The negative GH shifts become large for the PC structure with a thin cladding layer [corresponding to the tips in Fig. 3(a)] when Eq. (3) for the 0th diffraction order is satisfied. This can be explained as follows. When Eq. (3) for the 0th diffraction order is satisfied, the phase difference between ray (2) (direct reflection of the incident ray at the air-cladding interface) and ray (3) [transmission (into air) of the reflected wave (at the cladding-PC interface) of the 0th order diffraction] is exactly equal to (2p+1)π (i.e., out of phase; p is an integer). Such a destructive interference of rays (2) and (3) prevents the energy of ray (1) (incident ray) from being directly reflected to air at the air-cladding interface, and also makes backward surface waves at the PC-cladding interface more difficult to leak into air. Consequently, the energy flowing backward along the surface of the PC structure increases, which then enhances the negative GH shift. On the contrary, for the case of constructive interference between rays (2) and (3), most energy of the incident light is directly reflected to air at the air-cladding interface and thus contributes little to the GH shift. Consequently, the negative GH shift effect becomes small even a backward leaky mode in the cladding layer is excited.
When Eq. (3) is satisfied or almost satisfied for both the (-1)-th and 0th diffraction orders, a backward leaky mode is excited in the cladding layer. Thus, the backward energy flux increases greatly, and the negative GH shift becomes giant [as for the cases of insets (1)-(3) in Fig. 3] or almost giant [marked with stars in Fig. 3(a)]. The resonance condition for the (-1)-th diffraction order is essential for a giant negative GH shift. We found that when the refractive index of the cladding layer is reduced to n clad=2.0 so that only the diffraction beam of the 0th order can be transmitted into the cladding layer, the giant negative GH disappears [see Fig. 4(b)].
A narrower beam, which has a wider spatial spectrum [3, 4], is easier to excite simultaneously the backward and forward leaky waves. Thus, the reflected beam may split into two (or even more) peaks and the width become much wider if we do not optimize our PC structure (e.g. the thickness of the cladding layer). After optimization, our PC structure can give a giant negative GH shift and the profile of the reflected beam remains nearly the same (i.e., a Gaussian beam without any noticeable side lobe). Figure 5 shows the simulation result (with the FDTD method ) for the distribution of the electric fields of such a case. The parameters for the Gaussian beam are ω =0.342(2πc/a), w = 10a, θi = 57° and the cladding thickness is d = 0.113a. From this figure one sees that the Gaussian profile of the totally reflected beam remains well and the negative lateral shift of the center of the main peak is giant [the GH lateral shift calculated by the layer-KKR is about 11a, which is larger than 10a (the waist of the incident beam)].
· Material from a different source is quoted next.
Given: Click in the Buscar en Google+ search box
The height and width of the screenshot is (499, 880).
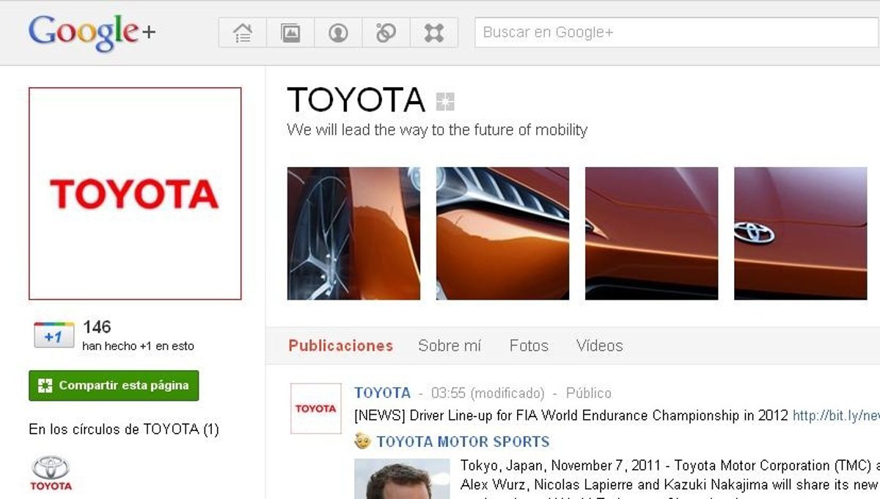Looking at the screenshot, I should click(675, 33).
When the light in the cladding layer contains other high orders of diffraction (such as the +1-th diffraction order), the GH shift effects will become more complicated. Then the GH lateral shift can be giant positive or giant negative, and sensitive to the thickness of the cladding layer or a small change in the refractive index of the cladding layer at some special values of d. Figure 6 shows the GH lateral shift as the refractive index n clad of the cladding layer varies slightly (from 3.578 to 3.606). The parameters for the incident Gaussian beam are ω = 0342(2πc/a), w = 25a and θi =27.73°. The thickness of the cladding layer is kept as d=0.75 a. The profiles of the field intensity of the reflected beams at three different values of nclad are also shown in the insets of Fig. 6. The center of the totally reflected Gaussian beam (the profile remains nearly the same) can shift laterally from a positive position to a negative position by over 35a (larger than the waist of the beam) when there is a small deviation of 0.02 in the refractive index of the cladding layer (the refractive index for the host medium of the PC remains unchanged). This extraordinary property has potential applications as e.g. an optical switch (the small change of the refractive index can be induced by an applied voltage or temperature change) , a modulator, and a sensor.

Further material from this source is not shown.